Weather Bot — Episode 7: The $0.45 Exit Strategy — Why I Stopped Scalping on Polymarket

My bot was buying YES shares at $0.15 and trying to sell at $0.172. A clean 15% scalp. The order sat there for six hours. Nobody bought it.

I pulled up the actual order book for that Ankara position. The gamma API said the market price was $0.38. Sounded like there'd be buyers everywhere. But the real order book looked like this:

Best Ask: $0.990  (unified orderbook artifact)
Best Bid: $0.010  (the only real buyer)

One buyer. At a penny. My $0.172 sell order was sitting in a desert. The "market price" the API showed was meaningless — it reflected the unified orderbook math, not actual liquidity. Nobody wanted to buy at $0.172 when they could place their own order at $0.15.
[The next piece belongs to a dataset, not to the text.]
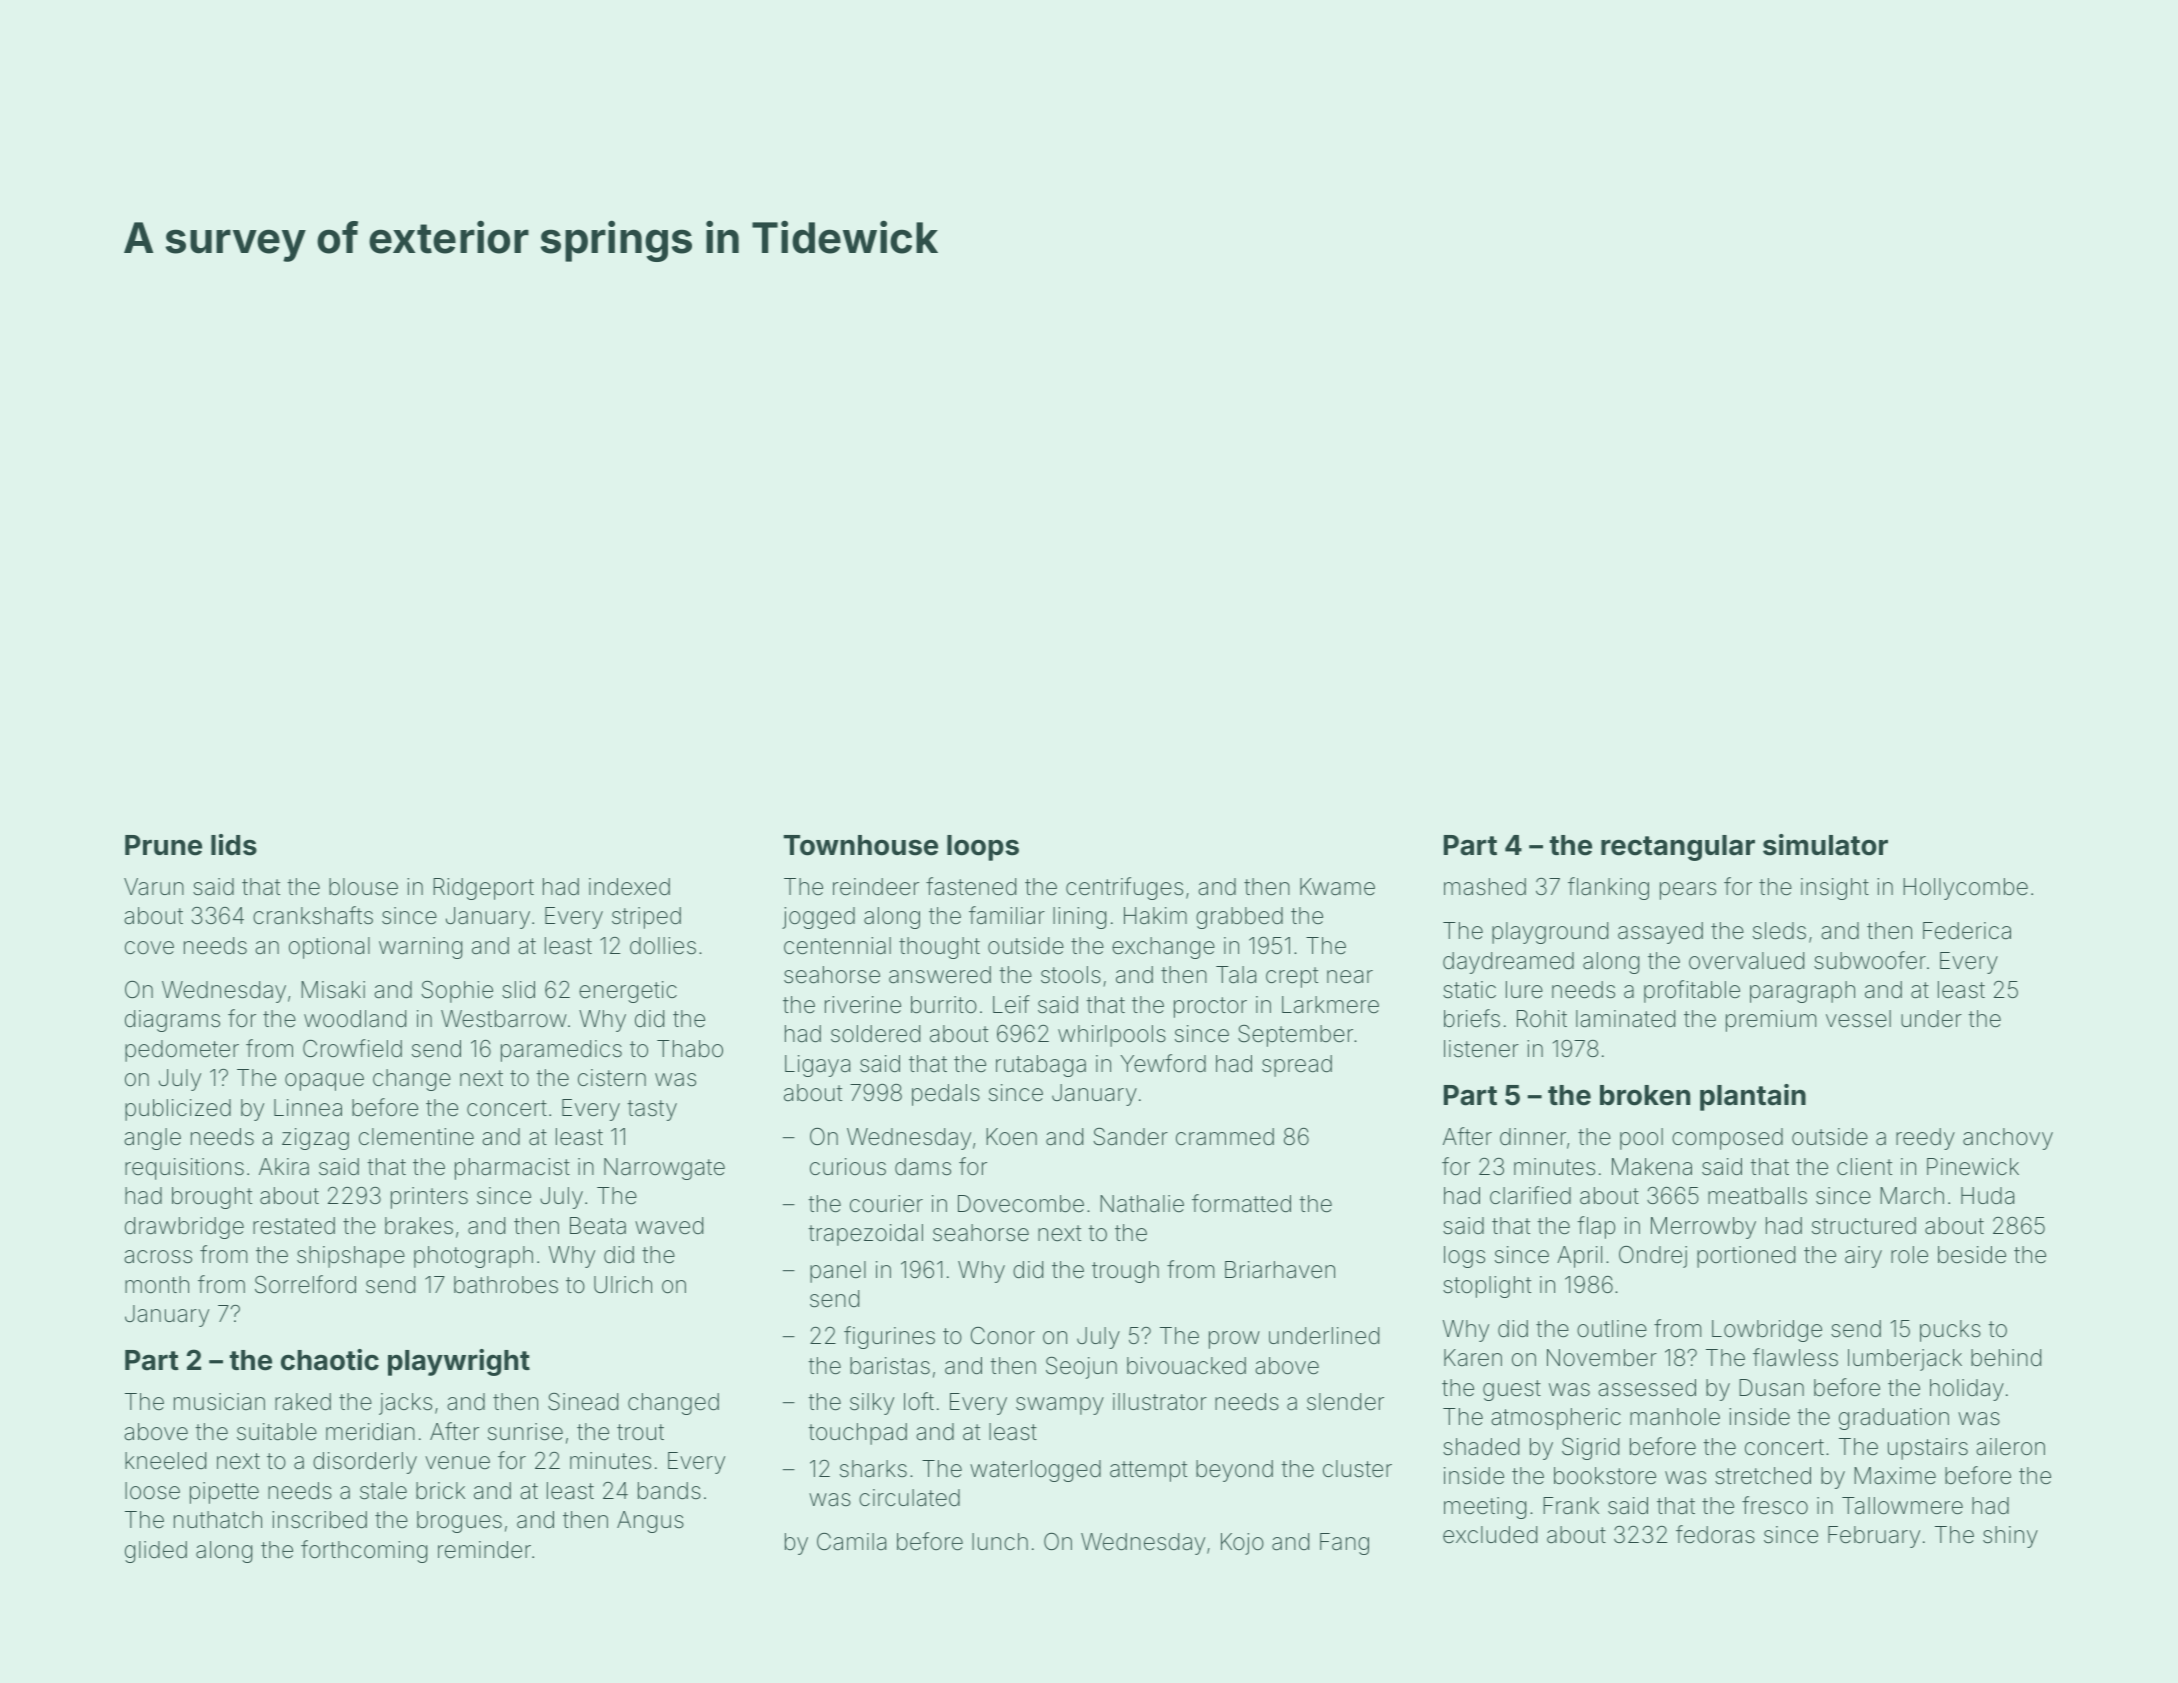 This image has height=1683, width=2178. What do you see at coordinates (370, 1432) in the image?
I see `meridian` at bounding box center [370, 1432].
That's when I realized the entire exit strategy was broken.

What This Post Covers

The switch from trying to scalp small profits to holding for resolution or selling at $0.45 — a change that sounds minor but completely redefined the bot's economics. The breakeven math that made it obvious, and the first resolution win that proved it worked with real money.

Why Scalping Doesn't Work Here

In liquid markets like stocks, a 15% scalp is straightforward. Someone's always on the other side. But Polymarket weather markets are thin. Really thin. Below $0.30, there are almost no natural buyers. The only liquidity appears when the price moves into the $0.30-$0.45 range — at that point, people start seeing value in buying.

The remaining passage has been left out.